The question I ask today is what is so wrong with my internal clock that I can’t seem to relax and sleep when I’m supposed to? Why do I get up every hour, look at the clock, listen for kids, and then lay there unable to get back to sleep secretly hating my husband for snoring so soundly, never waking even when I poke him purposely in my sleep deprived haze.
I don’t think I have slept straight through for about 6 months now what with peeing during the pregnancy every 3 hours, and then with the new babe’s feeding frenzies. Most days I feel like a nap would be like winning a lottery, but then when I get up to feed Wren at 4am, I end up laying there for 2 hours thinking of the dumbest things. Last night I planned out my entire house extension reno…which would be ok if I was actually doing it sometime soon. I even got up this morning and committed it to paper, drawing furniture and all…arg!

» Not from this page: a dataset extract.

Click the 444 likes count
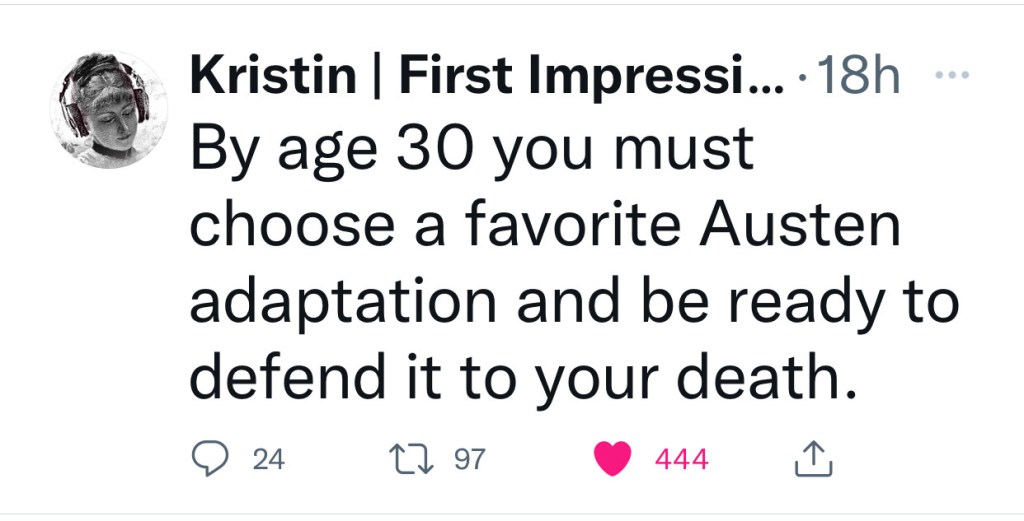The width and height of the screenshot is (1024, 521). click(681, 460)
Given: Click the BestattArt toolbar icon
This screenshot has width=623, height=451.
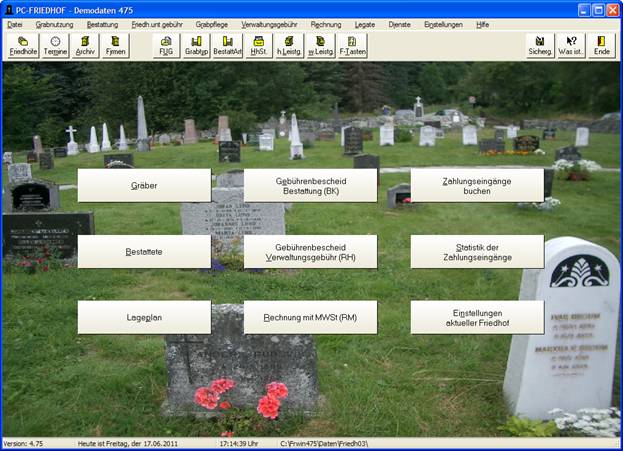Looking at the screenshot, I should (227, 46).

This weekend was the first weekend too that Troy did the night feedings as the wee babe is finally on the bottle, which would be great if I didn’t continue to wake up every hour on the hour. Or if he was unable to feed her without her breaking into a freak out and screaming for 10 minutes…but that is another rant…oh I mean story.
I assume I’ll be able to learn how to sleep once again when Wren stops her mid night feedings…but then again, perhaps I should just get used to being up all night and finding cute pictures on the internet. Natalie Dee rocks!